The Buddha Shakyamuni, 1700-1800

The Buddha Shakyamuni, 1700-1800. Mongolia. Gilt bronze. Gift of Betty and Jack Bogart, 1994.131

Tibetan Buddhism had a profound impact on the arts of China and Mongolia. When the Mongol emperor Khubilai Khan (1215–1294) of the Yuan dynasty was converted to Tibetan Buddhism, he made it the state religion of China. Still standing from the Yuan dynasty are such structures as the Nepalese-style White Stupa of Beijing and the stone sculptures at Jurong Pass near the Great Wall.

Outstanding gilded bronze images were created during the Yongle (1403–1424) and Xuande (1426–1435) periods of the Ming dynasty, when the emperors were also devoted to Tibetan Buddhism.
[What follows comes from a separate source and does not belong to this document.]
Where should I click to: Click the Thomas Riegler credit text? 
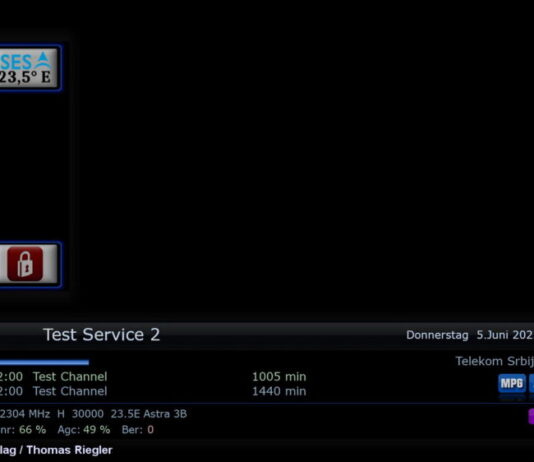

The Yongle-period set of thunderbolt and bell in this gallery was a Chinese gift for a Tibetan lama.

When the Manchu came to power in the 1600s, the rulers of China once again embraced Tibetan Buddhism and made it the state religion. The Qianlong emperor (1736–1795), lavish in his patronage, had Buddhist temples built in Beijing and its vicinity, and commissioned many images, paintings, and ritual objects for his own use and as gifts for the high lamas of Tibet. These imperial-quality religious objects were made strictly according to the Buddhist canon under the supervision of Tibetan lamas.

In Mongolia, upon the arrival of the Third Dalai Lama in 1577, Tibetan Buddhism became a powerful force. (It was the Mongols who gave him the title Dalai, meaning “ocean,” to suggest the vastness of his wisdom.) Mongolian Buddhist art is distinguished by elegant images from the school of sculpture started by the lama-sculptor Zanabazar (1635–1723). The figures in these images are characterized by youthful and serene looks.